А теперь горе-мужчина, потерявшийся в штанах, снижал, как теперь говорят, рейтинг Маруси. «Идиотка», – думала Маня. И боялась до ужаса момента возможного скрипа в соседней комнате.
Но катавасию начала не мать, а бабушка. Они, видите ли, собрались расписываться с Петром Анисимовичем (пирожком в пенсне). У Мани от этого отчества просто сыпь пошла. Это что ж за имя? А-ни-сим. Анисим – фиг с ним. Еще… А ну сними? Если же соединить все это с пенсне, получается – пенсним, он же пенис-с-ним, а это уже близко к фуй с ним. В общем, только начни трогать русские слова, из них такое посыплется, костей не соберешь!
Так вот, вечером за чаем. Три девицы на одной площади. Бабушка как-то вздернула шейкой и голоском небесной твари прощебетала:
– Маруся! Скажи правду. У твоего Кокошина (т. е. человека без зада) серьезные намерения?
– О господи! – закричала Маруся. – Дай мне наконец очухаться от первого раза.
– Резонно, – ответила бабушка (резонно по-небесному уже не получалось, слово пёрло напролом вперед железякой). – Я к тому, что я от первого раза давно, как ты говоришь, очухалась.
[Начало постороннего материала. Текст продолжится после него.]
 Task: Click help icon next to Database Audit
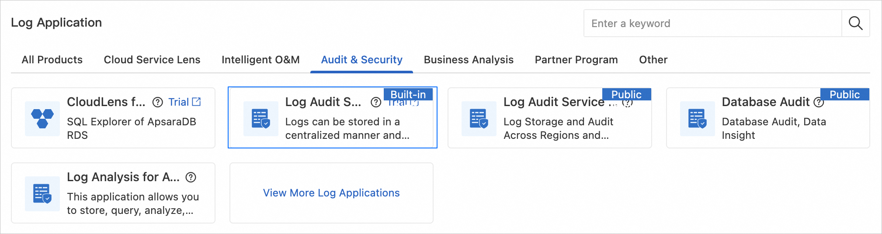[819, 103]
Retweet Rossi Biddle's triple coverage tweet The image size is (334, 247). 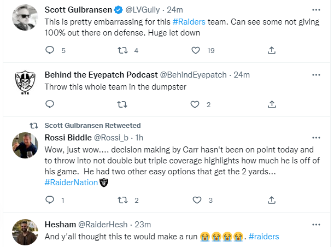(123, 200)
…Это было еще до Мани. Мане донесли легенду. У дедушки, летчика-испытателя, не сработала катапульта. Мама еще была в животе у бабушки, а значит, еще оставалась подключенной к мировому информационному полю. Вот она как-то раньше всех и получила сигнал от летящего в смерть дедушки, сигнал был такой силы, что родилась она чуть раньше срока. Благословение судьбы – дочь рождением своим спасла убитую горем мать. Будучи по природе исследователем всего, что есть под рукой, Маня изучила фотографии. Ни одной летчицкой. А та, что в рамочке за стеклом и стоит на верху серванта, не была дедушкиной. Это дядя бабушки стоял возле самолета, на котором летал во время войны. А дедушка, хрен моржовый, живого самолета в глаза не видел, легенда придумывалась для мамы, чтоб красивше выглядело, а сам он, в смысле хрен-френ, жил в трех трамвайных остановках от нынешней квартиры, которую получила бабушка за заслуги перед отечеством (интересно, какой степени было отечество? Или – заслуги?): всю жизнь ишачила на партию на ответственном участке сбора партийных взносов. Негероический дедушка, сбежавший из семейного стойла от беременной жены, как-то через сто лет подловил маму, уже фтизиатра, пожаловался на бабушку, бывшую жену, которая выпихнула его ногой из своей жизни, а у него с Зойкой ничего и не было, так, одни переглядки, но бабушка, стерва, раздула историю до скандала, и стал он из-за этого Зойкиным мужем; и теперь вот – «не поспособствуешь, доченька, бесплатной легочной путевочкой в Крым, нам бы со старушкой подышать перед смертью морем, я ведь алименты слал – это к слову». «А его ломом не убьешь! – рассказывала мать шепотом бабушке. – Такой и с самолета не разбился бы».